Saturday, December 22, 2007

 

Another random thought - on a mostly unread blog.

After reading some random stuff, this is how I think relations between anything in space could be described:

(X, Y, Z), t , (Xi, Yi, Zi), ti

Thus there are the normally observable portions of space X, Y, Z, definable at time t. But then there are the "imaginary" space components Xi, Yi, Zi and the ti for an imaginary time. The "i" component of these elements is more or less the same "i" seen in math using complex numbers. If you were to square their value, you'd see a negative real number.

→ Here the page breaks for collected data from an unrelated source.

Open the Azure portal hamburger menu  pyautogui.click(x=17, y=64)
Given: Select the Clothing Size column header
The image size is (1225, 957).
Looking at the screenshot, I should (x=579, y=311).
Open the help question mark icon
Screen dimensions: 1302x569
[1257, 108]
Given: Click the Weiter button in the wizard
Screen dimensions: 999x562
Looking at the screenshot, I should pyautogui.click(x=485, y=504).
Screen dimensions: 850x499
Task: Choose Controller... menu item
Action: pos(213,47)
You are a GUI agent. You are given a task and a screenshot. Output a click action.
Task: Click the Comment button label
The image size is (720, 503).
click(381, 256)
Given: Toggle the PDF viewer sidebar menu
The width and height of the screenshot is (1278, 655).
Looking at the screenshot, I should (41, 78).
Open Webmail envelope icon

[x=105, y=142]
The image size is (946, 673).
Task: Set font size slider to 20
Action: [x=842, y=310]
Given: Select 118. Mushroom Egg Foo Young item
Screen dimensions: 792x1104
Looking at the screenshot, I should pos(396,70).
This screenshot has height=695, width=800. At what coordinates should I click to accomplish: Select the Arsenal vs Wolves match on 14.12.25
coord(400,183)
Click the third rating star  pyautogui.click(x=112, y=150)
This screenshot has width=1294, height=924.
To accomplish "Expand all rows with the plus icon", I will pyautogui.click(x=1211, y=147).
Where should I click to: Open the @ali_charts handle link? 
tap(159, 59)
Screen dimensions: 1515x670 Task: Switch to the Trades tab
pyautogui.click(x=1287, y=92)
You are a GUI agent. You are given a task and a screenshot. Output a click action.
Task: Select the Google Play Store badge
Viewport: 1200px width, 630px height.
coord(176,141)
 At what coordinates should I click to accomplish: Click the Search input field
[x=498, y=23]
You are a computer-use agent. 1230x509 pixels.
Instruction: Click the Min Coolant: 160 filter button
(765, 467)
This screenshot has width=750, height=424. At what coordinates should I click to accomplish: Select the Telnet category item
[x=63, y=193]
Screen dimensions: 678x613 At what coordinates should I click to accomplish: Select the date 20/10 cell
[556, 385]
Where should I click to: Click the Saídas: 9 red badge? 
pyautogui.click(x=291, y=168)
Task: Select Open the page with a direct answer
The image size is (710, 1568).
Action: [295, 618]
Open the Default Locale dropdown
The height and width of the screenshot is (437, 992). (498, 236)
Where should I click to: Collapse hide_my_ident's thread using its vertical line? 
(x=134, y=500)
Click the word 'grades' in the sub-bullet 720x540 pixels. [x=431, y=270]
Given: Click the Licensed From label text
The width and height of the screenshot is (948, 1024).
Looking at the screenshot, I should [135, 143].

I almost suspect that gravity would be the resultant of an imaginary square, since it is only observable as an attractive force. There might not be any "anti-gravity", but perhaps knowing how the relation of an imaginary space component ties into a standard one might allow you to zero out gravity or produce a strong attractor. (Still the net effect of a combined zeroing the influence of a natural attractor and production of an artificial accelerating force might look like antigravity in a practical sense.) Also this might be interesting for quantum particles that blink in and out of real space - squares of imaginary stuff would blink into negative components of real space. (Not necessarily antimatter, but it might be left handed where normally such things are right handed, etc.) Gets a little too funky for me to think of in detail, but that scratches the surface at least.